# Modeling
-------------

In modeling phase, various modeling techniques are selected and applied and their parameters are calibrated to optimal values. Typically, there are several techniques for the same data mining problem type. Some techniques have specific requirements on the form of data. Therefore, stepping back to the data preparation phase is often necessary.

- Modeling techuique selection: Selection the actual modeling technique that is to be used.

- Test design generation: Generateion of a procedure or mechanism to test the model's quality and validity.  Split the dataset into train and test set, build the model on the train set and estimate its quality on the separate test set.

- Build model: Run the modeling tool on the prepared dataset to create one or more models.

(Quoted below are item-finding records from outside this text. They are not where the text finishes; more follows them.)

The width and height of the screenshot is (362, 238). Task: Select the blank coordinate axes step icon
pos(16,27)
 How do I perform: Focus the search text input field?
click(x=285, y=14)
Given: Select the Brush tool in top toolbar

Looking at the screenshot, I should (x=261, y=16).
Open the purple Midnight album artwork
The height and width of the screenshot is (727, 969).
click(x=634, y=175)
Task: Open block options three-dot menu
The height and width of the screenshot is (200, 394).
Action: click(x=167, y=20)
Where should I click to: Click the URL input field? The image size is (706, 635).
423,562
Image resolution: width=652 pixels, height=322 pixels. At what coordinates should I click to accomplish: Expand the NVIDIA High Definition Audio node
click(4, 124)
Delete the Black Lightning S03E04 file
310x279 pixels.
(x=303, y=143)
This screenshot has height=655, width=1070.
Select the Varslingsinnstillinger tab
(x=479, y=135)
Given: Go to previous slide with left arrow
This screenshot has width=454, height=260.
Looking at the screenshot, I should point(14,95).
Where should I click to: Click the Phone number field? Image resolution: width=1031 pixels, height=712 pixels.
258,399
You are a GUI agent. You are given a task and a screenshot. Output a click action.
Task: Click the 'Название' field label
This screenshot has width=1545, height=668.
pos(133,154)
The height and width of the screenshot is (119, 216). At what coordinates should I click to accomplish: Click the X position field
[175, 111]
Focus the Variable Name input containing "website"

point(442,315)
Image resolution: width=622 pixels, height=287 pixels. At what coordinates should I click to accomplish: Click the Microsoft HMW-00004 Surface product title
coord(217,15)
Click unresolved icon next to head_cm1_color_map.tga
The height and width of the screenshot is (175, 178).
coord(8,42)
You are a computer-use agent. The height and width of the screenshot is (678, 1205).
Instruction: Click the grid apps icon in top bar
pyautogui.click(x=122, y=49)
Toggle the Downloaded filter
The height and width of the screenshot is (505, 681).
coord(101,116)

- Assess model: Summarize results of this task, list qualities of generated models (e.g.,in terms of accuracy) and rank their quality in relation to each other.


In [3]:
import pandas as pd
import nltk
from nltk.corpus import stopwords
nltk.download('stopwords')

from sklearn.feature_extraction.text import TfidfVectorizer, CountVectorizer
from sklearn.linear_model import LinearRegression
from sklearn.tree import DecisionTreeRegressor
from sklearn.ensemble import GradientBoostingRegressor
from sklearn.pipeline import Pipeline
from sklearn.compose import ColumnTransformer
from sklearn.preprocessing import LabelEncoder
from sklearn.model_selection import train_test_split
from sklearn.metrics import mean_squared_error
import joblib


[nltk_data] Downloading package stopwords to /root/nltk_data...
[nltk_data]   Package stopwords is already up-to-date!


## Access the data

In [4]:
dataset = pd.read_parquet('../data/preprocessed_data.parquet')
dataset

Unnamed: 0,review_id,product_id,product_category,total_votes,review,usefulness
41,R1FBO737KD9F2N,B00NG57H4S,Electronics,23,Great noise cancelling headphones for the pric...,0.826087
145,R227GSNWI6BSZV,B00ICNXESC,Electronics,20,"Garbage, lasted 8 months... warranty is useles...",1.000000
265,R4PF7S0TOV9S7,B00XR1MW4G,Electronics,17,A long lasting bluetooth sound bazooka!\nThis ...,0.882353
274,R22LKIOKMSOG8A,B00XS3HGEO,Electronics,13,nice!\nThis is a nice little turntable. Don't ...,0.923077
304,R3SJTYZBYBG4EE,B00L108SAW,Electronics,99,Very good charger for the price! But has a dow...,1.000000
...,...,...,...,...,...,...
9001932,R23WGBU0VIL6FA,B00000K390,Wireless,26,Great little radios\nI just purchased two of t...,1.000000
9001946,R1YWKS4FWD687C,B00001ZT56,Wireless,18,Sony FRS radio\nI have been a FRS radio user f...,1.000000
9001962,R2STV9N2M963YM,B00000K38X,Wireless,24,"Great\nI have only had a short time, and I am ...",0.916667
9001989,R25BIFCRPWPUHA,B00000J3H5,Wireless,46,Excellent - bearing in mind the power/range li...,0.586957


## Simple preprocessing

In [3]:
dataset['review'] = dataset['review'].str.lower()
# remove stopwords
stop = stopwords.words('english')
dataset['review'] = dataset['review'].apply(lambda x: ' '.join([word for word in x.split() if word not in (stop)]))
dataset['review'] = dataset['review'].str.replace('[^a-zA-Z\s]', '', regex=True)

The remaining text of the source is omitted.